Can investors tell net-zero pledges from greenwashing?

Elizabeth Brown, Angel Hsu and Diego Manya develop a framework for identifying greenwashing risk in corporate climate pledges in their paper "Red flags in green promises: a framework for identifying greenwashing risk in corporate climate pledges" (2026).

They assemble a dataset of 4131 companies from the Net Zero Tracker, CDP climate disclosures, and InfluenceMap LobbyMap scores, then assess greenwashing risk along 7 dimensions.

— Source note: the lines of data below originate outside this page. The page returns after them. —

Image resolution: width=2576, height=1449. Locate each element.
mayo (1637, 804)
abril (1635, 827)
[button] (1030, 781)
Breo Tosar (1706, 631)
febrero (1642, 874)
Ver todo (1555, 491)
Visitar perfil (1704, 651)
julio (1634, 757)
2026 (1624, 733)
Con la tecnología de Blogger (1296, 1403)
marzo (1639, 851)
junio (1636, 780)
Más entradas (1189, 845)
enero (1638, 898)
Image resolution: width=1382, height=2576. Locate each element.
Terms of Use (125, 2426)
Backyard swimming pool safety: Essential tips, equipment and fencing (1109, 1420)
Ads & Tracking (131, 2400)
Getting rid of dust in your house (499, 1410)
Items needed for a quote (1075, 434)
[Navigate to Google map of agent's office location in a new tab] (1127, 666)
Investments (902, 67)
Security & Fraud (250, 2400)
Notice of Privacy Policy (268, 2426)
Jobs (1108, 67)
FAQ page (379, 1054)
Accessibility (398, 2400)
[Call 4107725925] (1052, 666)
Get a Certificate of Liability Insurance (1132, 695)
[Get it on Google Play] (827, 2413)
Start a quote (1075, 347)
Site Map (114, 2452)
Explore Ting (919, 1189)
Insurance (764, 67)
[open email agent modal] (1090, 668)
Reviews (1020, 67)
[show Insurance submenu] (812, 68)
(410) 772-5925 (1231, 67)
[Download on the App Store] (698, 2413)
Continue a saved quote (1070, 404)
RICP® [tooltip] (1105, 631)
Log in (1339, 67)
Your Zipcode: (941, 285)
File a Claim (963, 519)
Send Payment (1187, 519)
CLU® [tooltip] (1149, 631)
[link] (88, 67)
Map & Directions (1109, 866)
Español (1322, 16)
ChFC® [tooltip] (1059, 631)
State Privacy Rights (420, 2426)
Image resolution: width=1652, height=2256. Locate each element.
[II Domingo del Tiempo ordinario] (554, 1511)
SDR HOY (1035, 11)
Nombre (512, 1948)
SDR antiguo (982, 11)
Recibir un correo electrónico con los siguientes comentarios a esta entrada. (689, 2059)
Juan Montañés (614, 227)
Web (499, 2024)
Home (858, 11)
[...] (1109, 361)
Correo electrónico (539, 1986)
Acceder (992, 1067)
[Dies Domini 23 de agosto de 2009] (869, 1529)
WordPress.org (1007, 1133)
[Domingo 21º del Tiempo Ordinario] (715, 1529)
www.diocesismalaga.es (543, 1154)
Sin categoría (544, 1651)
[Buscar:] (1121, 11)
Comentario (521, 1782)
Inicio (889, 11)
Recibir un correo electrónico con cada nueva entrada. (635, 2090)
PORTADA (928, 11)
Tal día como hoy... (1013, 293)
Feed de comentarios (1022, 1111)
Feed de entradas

Their main conclusions include:

  • 96% of pledging companies exhibit at least one greenwashing red flag, and 12% are flagged on at least 4 of the 7 dimensions.
  • Lack of Scope 3 coverage is the most common gap, present in 70% of pledging companies and 78% of those in East Asia and the Pacific, where value-chain emissions remain largely unaddressed.
  • North American firms stand out on three indicators: 34% lack interim targets, 55% rely on questionable offsets, and 18% engage in lobbying that contradicts their climate commitments.
  • Questionable offset reliance reaches 69% among net-zero pledgers, well above the 40% observed across the broader sample, which shows offset dependence is a structural feature of most pledges.
  • Moving from low to high transition ambition cuts the predicted probability of Scope 3 greenwashing from 57% to 17% and lobbying greenwashing from 95% to 43%.
  • Fossil fuel companies show 99% greenwashing risk, driven by 71% questionable offset use and 57% obstructive lobbying, while metals and mining firms reach 98%, with 70% recording negative lobbying activity.

This article shows misalignment is the norm rather than the exception in transition plans, and the existence of a pledge is a starting point but not a sufficient signal to prevent greenwashing.

The findings reinforce the credibility expectations of many transition planning frameworks now requiring interim milestones, restricted offset use, and aligned lobbying.

The seven indicators are coded as binary flags, treating the absence of a Scope 3 target identically across sectors where value-chain emissions vary a great deal in materiality.

The framework also relies on self-reported CDP data and a single LobbyMap snapshot rather than tracking corporate behaviour through time.

A graded version of the framework, paired with longitudinal tracking of pledge evolution, would help sort improving disclosers from persistent laggards.